— Page —
----

Example input
Here's how this code works:
First, it imports the necessary libraries for data manipulation, K-Means clustering, and visualization.
Next, it loads your dataset and selects the columns you want to use for clustering.
It then defines the number of clusters you want to form.
The code performs K-Means clustering on your data using the KMeans() function from scikit-learn.
Finally, it visualizes the resulting clusters using the plt.scatter() function from matplotlib.
Example output
# Importing libraries
import pandas as pd
import numpy as np
from sklearn.cluster import KMeans
import matplotlib.pyplot as plt
# Load the data
data = pd.read_csv('raw_data.csv')

----

— Source data —

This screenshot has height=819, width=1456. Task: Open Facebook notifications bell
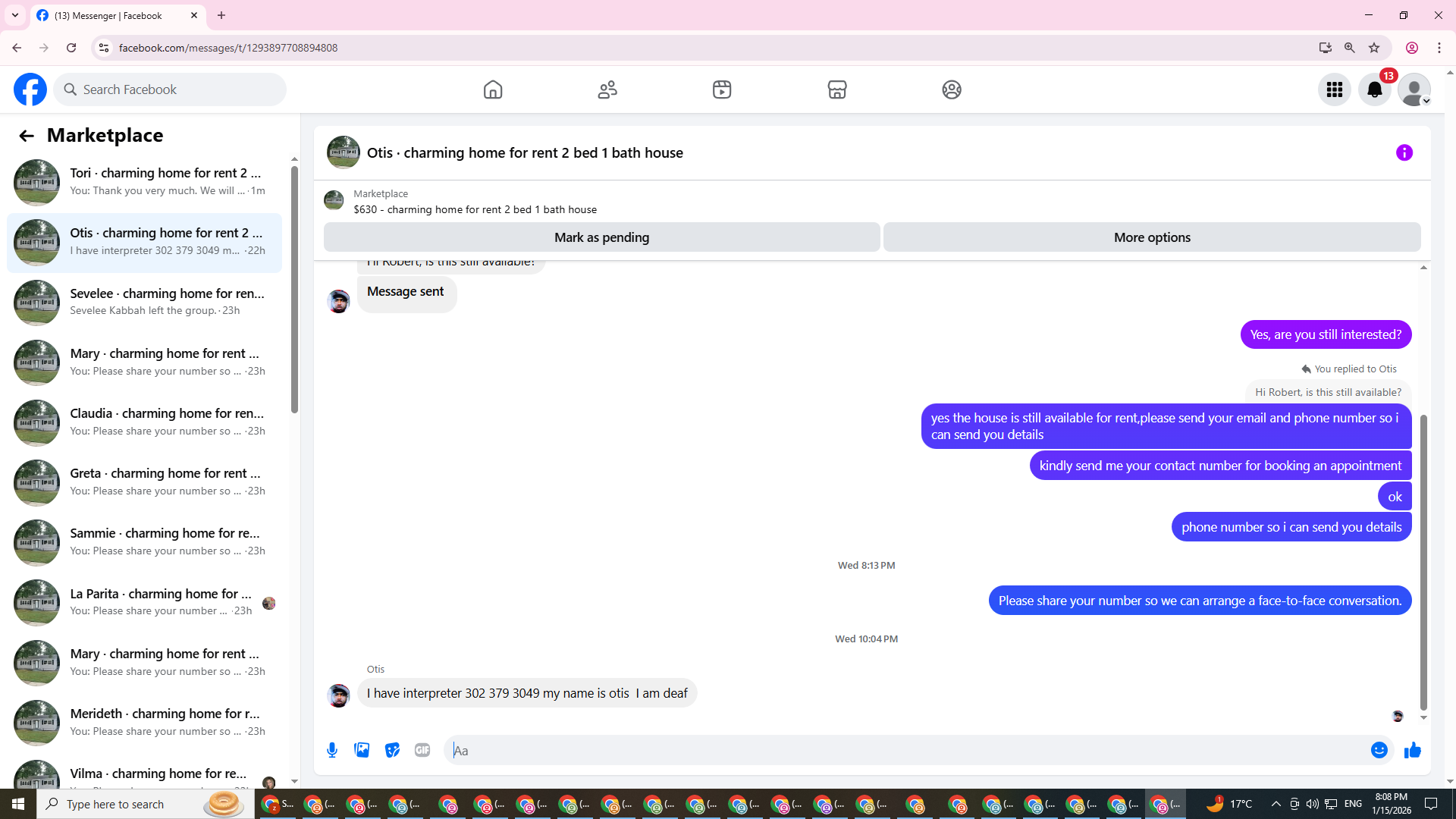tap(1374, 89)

----

— Written task 1 —
According to the K-Means clustering page, which function draws the resulting clusters?
— Written task 2 —
Carry on the K-Means clustering page, writing the code that follows its final line.

— Exercise result 1 —
The plt.scatter() function from matplotlib.

— Exercise result 2 —
# Select the columns you want to use for clustering
X = data[['Feature 1', 'Feature 2', 'Feature 3', 'Feature 4']].values
# Define the number of clusters you want to form
num_clusters = 3
# Perform K-Means clustering
kmeans = KMeans(n_clusters=num_clusters, init='k-means++', max_iter=300, n_init=10, random_state=0)
y_kmeans = kmeans.fit_predict(X)
# Visualize the clusters
plt.scatter(X[y_kmeans == 0, 0], X[y_kmeans == 0, 1], s = 100, c = 'red', label = 'Cluster 1')
plt.scatter(X[y_kmeans == 1, 0], X[y_kmeans == 1, 1], s = 100, c = 'blue', label = 'Cluster 2')
plt.scatter(X[y_kmeans == 2, 0], X[y_kmeans == 2, 1], s = 100, c = 'green', label = 'Cluster 3')
plt.scatter(kmeans.cluster_centers_[:, 0], kmeans.cluster_centers_[:, 1], s = 300, c = 'yellow', label = 'Centroids')
plt.title('Clusters')
plt.xlabel('Feature 1')
plt.ylabel('Feature 2')
plt.legend()
plt.show()